A gentle, heartfelt and emotional picture. *** out of ****.
24 March 2000 | by (Michigan, USA) – See all my reviews

MY DOG SKIP / (2000) *** Starring: Frankie Muniz, Kevin Bacon, Luke Wilson, and Diane Lane Directed by Jay Russell. Written by Gail Gilchriest, based on the book by Willie Morris. Running time: 95 minutes. Rated PG (for brief violence and mild language).

"My Dog Skip" is an emotionally effective and challengingly involving piece of cinema. The film, directed by Jay Russell, based on a writing by Willie Morris, works well because it proves two theories: 1) The war affected not only the soldiers in battle, but also normal families in minor but critical methods, and 2) Childhood can be best remembered by our fond memories with the family's dog. These elements present the audience with an accurate and knowledgeable atmosphere with memorable characters and issues.

The movie is set in the summer of 1942. The story explores a family of three, Jack, Ellen, and Willie Morris. Jack (Kevin Bacon) is the heartbroken father who lost his leg in war years ago. Ellen (Diane Lane) is the simple minded housewife doing more manual labors than women usually complete. Willie (TV's Frankie Muniz) is their lonely son-maybe ten years of age. He has no local friends, is poor at sports and teased at school. His best acquaintance is in his mid twenties, a mechanic named Dink (Luke Wilson), who is called for battle not too long into the picture, leaving Willie all alone.

Ellen decides to go against father's orders and purchase Willie a faithful companion of his own for his birthday: a puppy. Although Jack firmly opposes this gift, his wife convinces him Willie is old enough to take care of a dog. Willie names his new friend Skip, who drinks out of the toilet, does not obey commands, and seemingly understands human emotions.

"My Dog Skip" wisely uses the war as a mood developing overtone; a background event that provokes confusion in Willie and gradually changes the lives of those around him. The time period is ideal for such a film to take place. The filmmakers produce a lifelike atmosphere that perfectly defines what living in the 1940's was like.

The film features beautiful and captivating performances by everyone in the cast. Frankie Muniz, from Fox's "Malcolm in the Middle" on TV, is very effective and well cast. He creates the appropriate narrative connection the film depends upon. Kevin Bacon is broad yet poignant, with a bold mood of a father in the 40's. Luke Wilson is also successful here, making his dynamic character obvious throughout. Diane Lane does not have enough screen time to explore any real material, but creates rich character chemistry with Bacon.

The movie could investigate the Luke Wilson character more thoroughly. About half way into the story, "My Dog Skip" nearly drops this seemingly important character only to later bring him back to supply the plot with several crucial sequences. Skip's intelligence appears to altered in various scenes throughout the production. In one scene, the dog will presumably understand human emotion and restore motivation. In others he cannot accomplish simple tricks and drinks out of the family toilet. This animal, although very significant character, needs to be more consistent and less exaggerated.

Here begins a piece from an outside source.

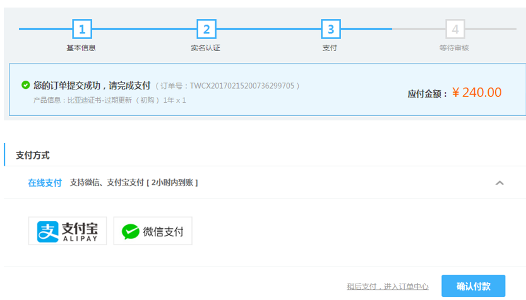Click the step 2 number box
Screen dimensions: 526x300
click(206, 29)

Most of the film's dialogue is right on the money; smart and fitting. It is not too straightforward or excessively blunt, but gentle and thematic. Most of "My Dog Skip" is gentle-hearted, however, and provides the lovable atmosphere that starving audiences are searching for, along with high quality and entertaining situations, in family based movies. If this description fits you, regardless of age, this is the movie you are looking for.

"My Dog Skip" is brought to you by Warner Bros.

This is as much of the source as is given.